The necessary first step is to fill out a new product or non-standard quote request form available from Account Manager. This form requires detailed information on the new product design or product modifications. If detailed drawings or pictures are available, they should also be included with the form. A formal quotation will be generated based on the information provided and an estimated lead time will be given. The quotation may include engineering fees. If samples are required (Linmore recommended), a purchase order must be submitted that includes the product cost plus any applicable engineering fees. If, after the samples are purchased, a larger order is placed for the same product, Linmore, at its discretion, may credit back any applicable engineering fees. Absolutely no returns of custom designed and manufactured material will be allowed. Custom designed products will usually require additional lead times and may be subject to other conditions.

 

Entire Agreement; No Waiver

This contract contains the entire agreement of the parties, and any prior and future understanding, agreements and representations, oral or written, shall be deemed superseded and merged herein. Failure of either party to enforce any of its rights hereunder shall not constitute a waiver of such rights or of any other rights hereunder.

 

Confidential Information

Customer shall not at any time use any Confidential Information for any purpose other than for the purposes of carrying out its activities and transactions as a Customer of Linmore products and shall not, without the prior written consent of Linmore, at any time disclose any Confidential Information to any person who does not have a need to know the same in connection with Customer’s activities and transactions.

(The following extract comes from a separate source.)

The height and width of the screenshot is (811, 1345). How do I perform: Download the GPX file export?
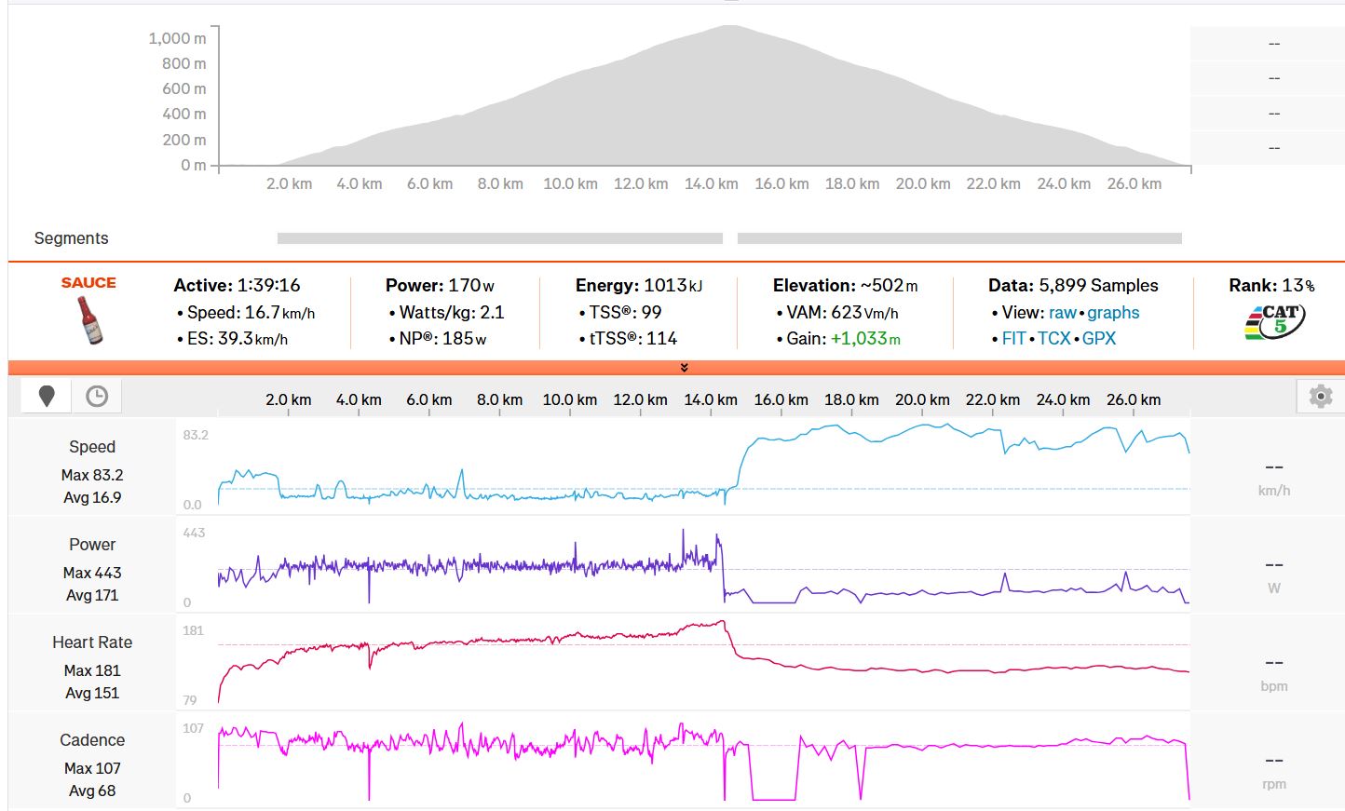1098,339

The term “Confidential Information” includes: (i) all formulae, test results, production and manufacturing data and all other technical information related to the design, development, manufacture or specifications of Linmore ’s products; (ii) any information concerning any product under development by or being tested by Linmore but not yet offered for sale; (iii) the pricing policies of Linmore , the prices charged by Linmore to any customer, the volume of orders of any customer and all other information concerning pricing and volume of orders between Linmore and any customer or proposed customer; (iv) any information concerning the marketing programs or sales strategies of Linmore ; (v) any financial information concerning Linmore ; and (vi) any other information determined by Linmore to be confidential and proprietary and which is identified as such prior to or at the time of its disclosure to Customer. Confidential Information shall include information which is in oral, written or electronic form. Confidential Information shall not include, and the obligations stated above shall not apply to, any information that (a) is or becomes publicly known without the fault of Customer; or (b) is known by Customer prior to its disclosure by Linmore. Customer agrees that it shall take all steps necessary to ensure that its employees and agents maintain the confidentiality of all Confidential Information and use it only in the manner provided herein.